> [EXERCISE BRIEF] Nothing should appear in the answer except the lines from the one containing "cart] (331, 555)" through the end of the listing, repeated exactly.

> [RECORDS SUPPLIED]
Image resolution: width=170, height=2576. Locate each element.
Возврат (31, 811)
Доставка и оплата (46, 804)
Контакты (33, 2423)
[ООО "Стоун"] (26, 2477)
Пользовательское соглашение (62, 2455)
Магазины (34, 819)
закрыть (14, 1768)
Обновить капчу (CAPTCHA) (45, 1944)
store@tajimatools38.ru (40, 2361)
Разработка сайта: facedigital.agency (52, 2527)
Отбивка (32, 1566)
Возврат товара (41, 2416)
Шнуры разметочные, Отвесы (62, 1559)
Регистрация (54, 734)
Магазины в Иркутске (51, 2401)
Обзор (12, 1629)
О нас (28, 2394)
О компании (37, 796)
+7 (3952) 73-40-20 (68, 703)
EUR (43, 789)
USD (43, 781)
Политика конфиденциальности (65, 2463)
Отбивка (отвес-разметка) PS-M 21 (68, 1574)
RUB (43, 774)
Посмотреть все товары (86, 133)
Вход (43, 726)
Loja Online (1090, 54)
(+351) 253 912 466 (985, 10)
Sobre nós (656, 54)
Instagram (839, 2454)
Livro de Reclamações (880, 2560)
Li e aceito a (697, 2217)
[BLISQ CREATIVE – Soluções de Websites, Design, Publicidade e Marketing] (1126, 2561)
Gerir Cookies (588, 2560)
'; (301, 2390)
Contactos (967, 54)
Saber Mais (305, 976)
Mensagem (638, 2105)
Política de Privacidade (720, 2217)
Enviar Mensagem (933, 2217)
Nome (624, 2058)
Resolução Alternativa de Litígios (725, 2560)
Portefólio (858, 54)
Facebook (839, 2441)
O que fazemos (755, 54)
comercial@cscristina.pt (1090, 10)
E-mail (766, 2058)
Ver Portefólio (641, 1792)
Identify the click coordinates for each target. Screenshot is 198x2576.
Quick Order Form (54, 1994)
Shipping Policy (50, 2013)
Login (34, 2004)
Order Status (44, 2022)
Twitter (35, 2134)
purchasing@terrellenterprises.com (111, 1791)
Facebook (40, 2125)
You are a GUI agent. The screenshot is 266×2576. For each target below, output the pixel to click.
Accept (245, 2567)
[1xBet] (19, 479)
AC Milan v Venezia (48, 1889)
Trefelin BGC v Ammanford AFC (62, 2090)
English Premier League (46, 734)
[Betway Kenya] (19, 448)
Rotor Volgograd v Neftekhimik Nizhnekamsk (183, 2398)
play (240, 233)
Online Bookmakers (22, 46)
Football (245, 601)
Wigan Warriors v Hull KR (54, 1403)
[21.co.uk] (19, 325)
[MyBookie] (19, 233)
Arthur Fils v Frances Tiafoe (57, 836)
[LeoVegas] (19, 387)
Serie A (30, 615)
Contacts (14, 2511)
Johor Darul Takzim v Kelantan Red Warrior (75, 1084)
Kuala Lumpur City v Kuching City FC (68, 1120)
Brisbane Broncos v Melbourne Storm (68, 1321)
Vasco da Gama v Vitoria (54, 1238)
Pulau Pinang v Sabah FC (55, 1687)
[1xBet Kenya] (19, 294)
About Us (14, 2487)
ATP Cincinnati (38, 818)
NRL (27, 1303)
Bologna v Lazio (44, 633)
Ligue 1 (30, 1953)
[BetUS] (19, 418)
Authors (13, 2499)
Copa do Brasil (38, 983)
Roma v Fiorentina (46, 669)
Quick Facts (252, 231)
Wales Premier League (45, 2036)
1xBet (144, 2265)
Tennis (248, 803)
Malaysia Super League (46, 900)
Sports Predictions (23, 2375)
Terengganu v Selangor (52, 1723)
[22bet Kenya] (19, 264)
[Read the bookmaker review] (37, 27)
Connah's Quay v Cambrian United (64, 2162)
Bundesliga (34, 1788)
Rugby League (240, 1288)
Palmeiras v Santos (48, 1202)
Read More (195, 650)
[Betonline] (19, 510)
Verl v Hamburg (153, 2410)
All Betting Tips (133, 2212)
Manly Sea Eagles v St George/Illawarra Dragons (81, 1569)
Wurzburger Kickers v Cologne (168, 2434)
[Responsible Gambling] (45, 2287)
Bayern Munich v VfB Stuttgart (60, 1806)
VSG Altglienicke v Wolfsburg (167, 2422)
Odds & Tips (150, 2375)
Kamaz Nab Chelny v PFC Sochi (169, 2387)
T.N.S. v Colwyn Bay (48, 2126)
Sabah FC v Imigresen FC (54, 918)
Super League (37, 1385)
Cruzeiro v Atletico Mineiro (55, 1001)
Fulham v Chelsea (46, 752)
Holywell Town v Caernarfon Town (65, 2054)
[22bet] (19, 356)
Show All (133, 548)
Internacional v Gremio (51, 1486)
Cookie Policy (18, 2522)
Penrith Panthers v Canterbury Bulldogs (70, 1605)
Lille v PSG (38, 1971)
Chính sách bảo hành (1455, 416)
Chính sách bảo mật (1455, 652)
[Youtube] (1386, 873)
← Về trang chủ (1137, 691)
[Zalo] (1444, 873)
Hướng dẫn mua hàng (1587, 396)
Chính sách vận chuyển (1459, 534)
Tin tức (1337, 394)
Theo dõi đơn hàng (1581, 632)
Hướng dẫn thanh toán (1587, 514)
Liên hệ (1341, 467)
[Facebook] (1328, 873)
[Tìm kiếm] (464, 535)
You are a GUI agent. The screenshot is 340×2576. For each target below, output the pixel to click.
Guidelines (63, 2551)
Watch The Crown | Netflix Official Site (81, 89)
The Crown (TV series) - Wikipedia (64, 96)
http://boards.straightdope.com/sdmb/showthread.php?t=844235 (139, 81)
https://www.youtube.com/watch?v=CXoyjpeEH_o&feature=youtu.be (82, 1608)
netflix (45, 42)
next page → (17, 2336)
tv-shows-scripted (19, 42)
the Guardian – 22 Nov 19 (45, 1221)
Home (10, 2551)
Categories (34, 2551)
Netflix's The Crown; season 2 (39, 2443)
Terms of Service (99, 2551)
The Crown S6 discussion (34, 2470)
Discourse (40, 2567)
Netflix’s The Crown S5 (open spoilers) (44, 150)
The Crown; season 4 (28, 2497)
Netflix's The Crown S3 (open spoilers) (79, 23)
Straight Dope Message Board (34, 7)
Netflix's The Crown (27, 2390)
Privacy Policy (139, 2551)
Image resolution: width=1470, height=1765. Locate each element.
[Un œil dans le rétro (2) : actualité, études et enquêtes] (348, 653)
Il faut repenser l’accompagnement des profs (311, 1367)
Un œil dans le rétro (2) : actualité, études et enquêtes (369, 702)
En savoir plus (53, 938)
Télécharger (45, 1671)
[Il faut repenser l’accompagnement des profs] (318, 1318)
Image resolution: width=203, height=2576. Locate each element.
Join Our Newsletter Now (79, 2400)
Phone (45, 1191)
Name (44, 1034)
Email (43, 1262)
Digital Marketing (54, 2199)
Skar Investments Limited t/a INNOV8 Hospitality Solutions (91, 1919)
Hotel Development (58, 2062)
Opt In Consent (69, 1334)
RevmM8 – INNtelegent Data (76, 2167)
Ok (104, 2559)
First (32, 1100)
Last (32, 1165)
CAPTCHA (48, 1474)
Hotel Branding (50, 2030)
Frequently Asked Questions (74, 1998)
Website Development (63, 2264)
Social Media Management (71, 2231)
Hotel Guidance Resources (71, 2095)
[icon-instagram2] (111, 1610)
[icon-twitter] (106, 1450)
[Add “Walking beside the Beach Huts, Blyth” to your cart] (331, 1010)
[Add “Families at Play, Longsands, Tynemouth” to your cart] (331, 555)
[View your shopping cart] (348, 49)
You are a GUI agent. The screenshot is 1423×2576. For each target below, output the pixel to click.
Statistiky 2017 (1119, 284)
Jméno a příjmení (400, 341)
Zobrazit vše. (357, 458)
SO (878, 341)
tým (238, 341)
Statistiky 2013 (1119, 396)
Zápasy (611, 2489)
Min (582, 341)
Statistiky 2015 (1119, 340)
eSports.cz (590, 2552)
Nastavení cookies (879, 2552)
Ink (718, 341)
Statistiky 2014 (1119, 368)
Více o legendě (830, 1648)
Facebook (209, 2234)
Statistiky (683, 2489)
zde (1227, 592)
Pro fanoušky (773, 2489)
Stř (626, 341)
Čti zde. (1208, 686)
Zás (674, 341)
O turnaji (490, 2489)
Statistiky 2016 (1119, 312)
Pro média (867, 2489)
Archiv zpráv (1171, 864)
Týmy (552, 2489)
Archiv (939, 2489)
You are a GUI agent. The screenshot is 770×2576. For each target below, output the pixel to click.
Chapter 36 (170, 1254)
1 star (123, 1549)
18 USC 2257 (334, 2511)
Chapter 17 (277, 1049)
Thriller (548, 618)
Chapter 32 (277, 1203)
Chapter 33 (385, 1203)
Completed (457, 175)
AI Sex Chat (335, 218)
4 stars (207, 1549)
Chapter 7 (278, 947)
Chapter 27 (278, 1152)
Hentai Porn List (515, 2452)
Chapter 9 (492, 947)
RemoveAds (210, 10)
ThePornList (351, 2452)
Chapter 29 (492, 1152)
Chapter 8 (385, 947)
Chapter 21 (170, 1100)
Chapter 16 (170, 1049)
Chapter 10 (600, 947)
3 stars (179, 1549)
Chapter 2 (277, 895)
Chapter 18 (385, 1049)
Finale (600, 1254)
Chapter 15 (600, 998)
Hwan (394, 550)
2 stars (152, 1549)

> [ANSWER BELOW]
[Add “Families at Play, Longsands, Tynemouth” to your cart] (331, 555)
[View your shopping cart] (348, 49)
You are a GUI agent. The screenshot is 1423×2576. For each target below, output the pixel to click.
Statistiky 2017 (1119, 284)
Jméno a příjmení (400, 341)
Zobrazit vše. (357, 458)
SO (878, 341)
tým (238, 341)
Statistiky 2013 (1119, 396)
Zápasy (611, 2489)
Min (582, 341)
Statistiky 2015 (1119, 340)
eSports.cz (590, 2552)
Nastavení cookies (879, 2552)
Ink (718, 341)
Statistiky 2014 (1119, 368)
Více o legendě (830, 1648)
Facebook (209, 2234)
Statistiky (683, 2489)
zde (1227, 592)
Pro fanoušky (773, 2489)
Stř (626, 341)
Čti zde. (1208, 686)
Zás (674, 341)
O turnaji (490, 2489)
Statistiky 2016 (1119, 312)
Pro média (867, 2489)
Archiv zpráv (1171, 864)
Týmy (552, 2489)
Archiv (939, 2489)
You are a GUI agent. The screenshot is 770×2576. For each target below, output the pixel to click.
Chapter 36 (170, 1254)
1 star (123, 1549)
18 USC 2257 (334, 2511)
Chapter 17 (277, 1049)
Thriller (548, 618)
Chapter 32 (277, 1203)
Chapter 33 (385, 1203)
Completed (457, 175)
AI Sex Chat (335, 218)
4 stars (207, 1549)
Chapter 7 (278, 947)
Chapter 27 (278, 1152)
Hentai Porn List (515, 2452)
Chapter 9 (492, 947)
RemoveAds (210, 10)
ThePornList (351, 2452)
Chapter 29 (492, 1152)
Chapter 8 (385, 947)
Chapter 21 (170, 1100)
Chapter 16 (170, 1049)
Chapter 10 (600, 947)
3 stars (179, 1549)
Chapter 2 (277, 895)
Chapter 18 (385, 1049)
Finale (600, 1254)
Chapter 15 (600, 998)
Hwan (394, 550)
2 stars (152, 1549)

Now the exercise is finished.